He also said, "in the state of zina, the responsibility falls 90 per cent of the time on the woman. Why? Because she possesses the weapon of enticement (igraa)." Hilaly later claimed that he had intended to suggest that "if a woman who shows herself off, she is to blame...but a man should be able to control himself." He also contended that his references to the prison sentence of Bilal Skaf, the leader of a group of Lebanese Australians who committed gang rapes in Sydney in 2000, in which he said that women would "sway suggestively" before men "and then you get a judge without mercy (rahma) and gives you 65 years", were aimed at illustrating the need for harsh sanctions for rape.

There was a significant backlash to Hilaly's comments.

Alleged link to Al-Qaeda
In February 2009, a Sydney Morning Herald journalist was ejected from the Lakemba mosque and the newspaper later reported that Anwar al-Awlaki, a key organizer, recruiter and spiritual motivator for the Islamist terrorist group al-Qaeda, spoke via phone link.
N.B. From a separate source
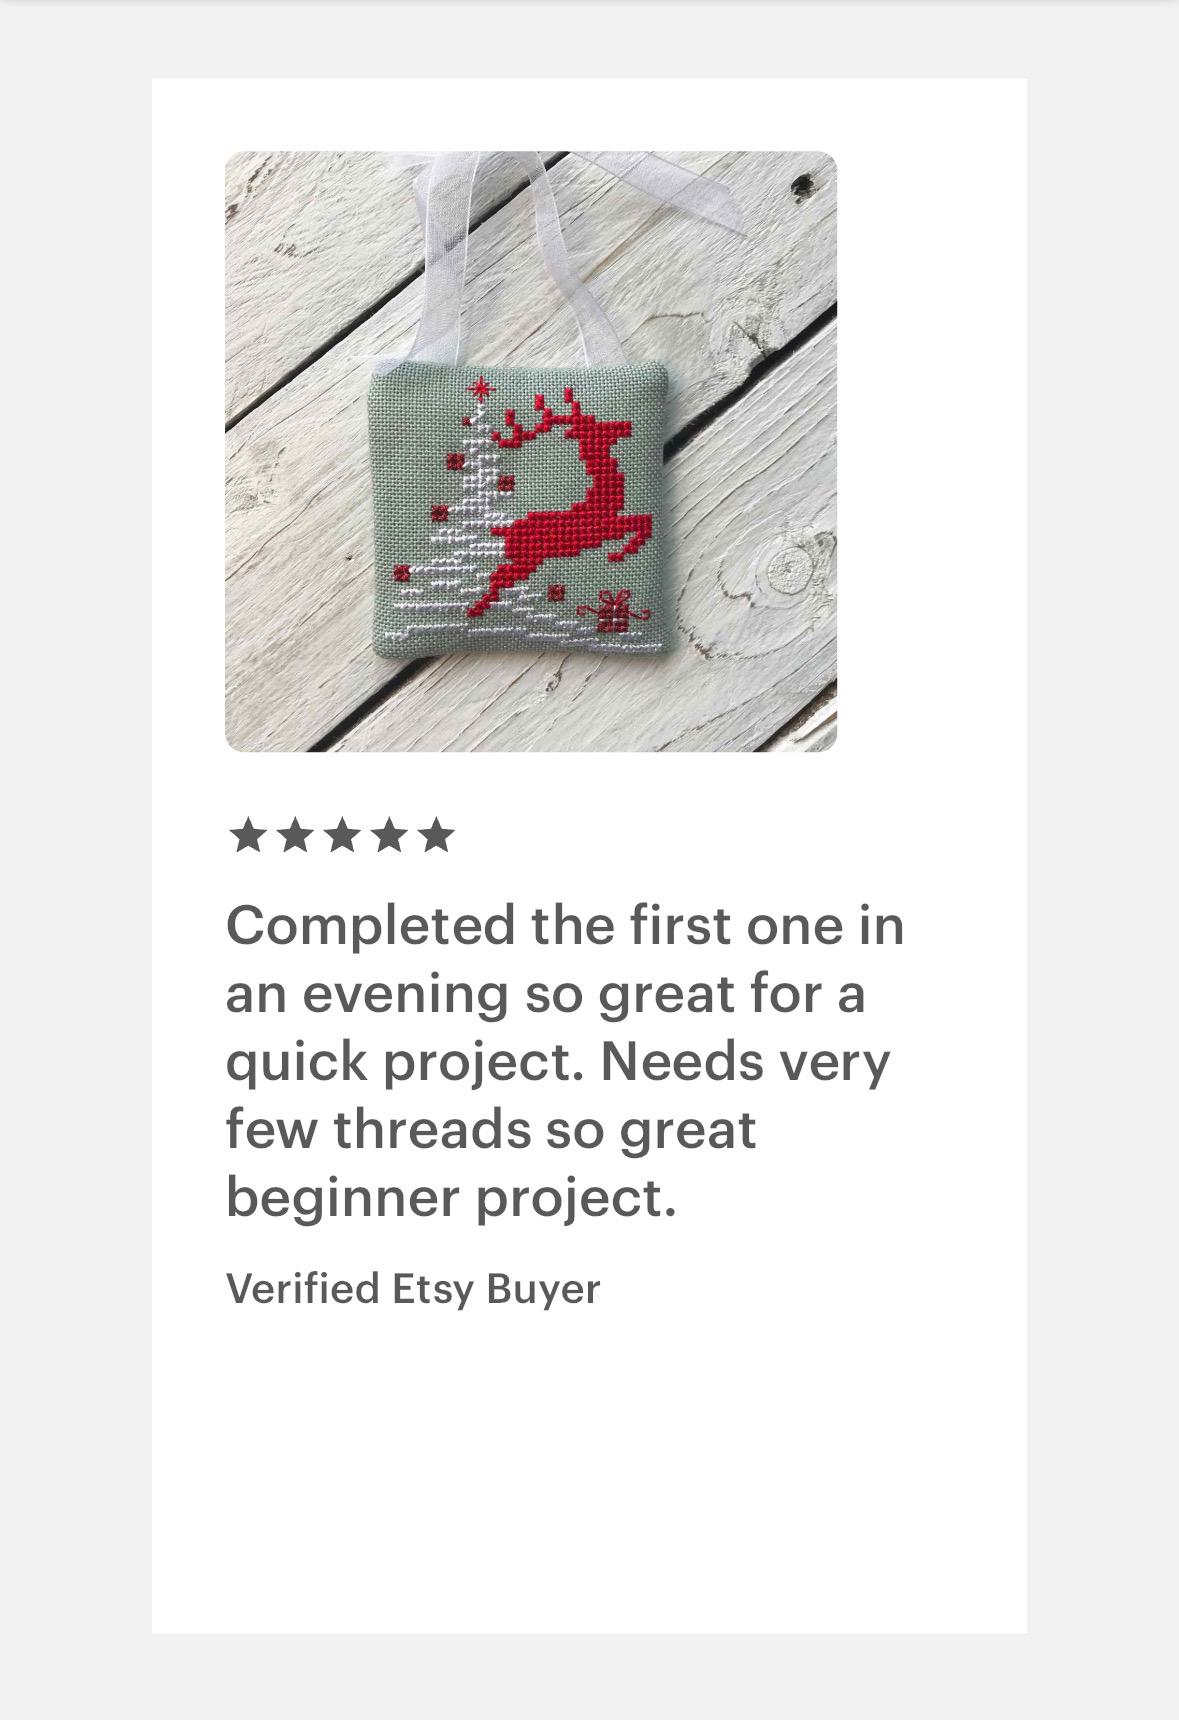Click the "beginner project." review line

[x=451, y=1197]
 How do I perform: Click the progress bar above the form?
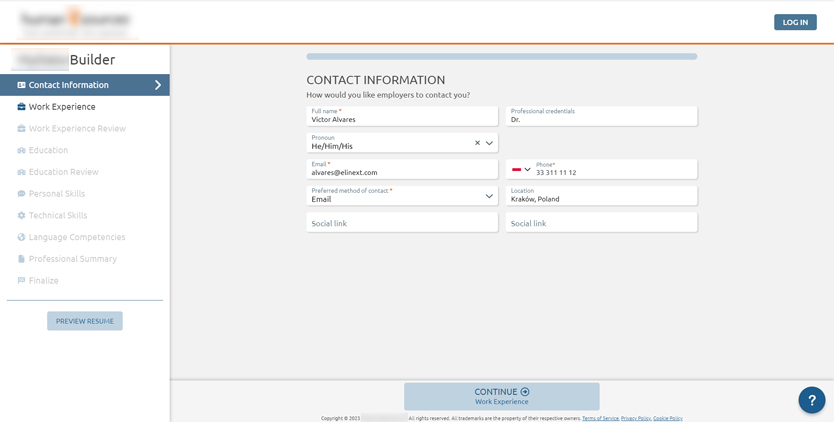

A director of the mosque said that Shady Alsuleiman was in charge of organising evening youth events at the time of the sermon.

Alleged sectarianism
In March 2015, adjunct professor Clive Williams at Macquarie University's Centre for Policing, Intelligence & Counter Terrorism wrote that Sunni Muslims did not welcome Shia Muslims at the mosque.

Christmas controversy
In late 2012 Shaykh Safi told the congregation, during prayers, that they should not take part in anything to do with Christmas.  A fatwa warned that, "disbelievers are trying to draw Muslims away from the straight path".  The Grand Mufti of Australia, Ibrahim Abu Mohamed, said these views did not represent the majority of Muslims in Australia. Keysar Trad, former director and president of the LMA, said they previously greeted people with Merry Christmas, "I don't know what has changed."

Mosque personnel
Lakemba Mosque has a number of staff who assist in the running and maintenance of the mosque. Currently the mosque has three official Imams:

The Imam of Lakemba Mosque is Shaykh Yahya Safi, who worked as an Imam in Lebanon before his appointment at the Lakemba Mosque in 1996. Shaykh Yahya gives the khutbah every fortnight, unless there is a visiting Shaykh from overseas.
The assistant Imam as of 2016 is Shaykh Mohammed Gomaa from Egypt. Shaykh Gomaa is a bilingual Imam who was trained at Egypt's prestigious Al-Azhar University. He specialises in Qur'anic Commentary and alternates in giving the Friday sermon each fortnight.
The deputy assistant Imam, as of 2015, is Shaykh Mohamed Harby. Shaykh Mohamed is a qāriʾ from Egypt who specialises in the sciences of Qur'an which he teaches at an advanced level to students at the Lebanese Muslim Association.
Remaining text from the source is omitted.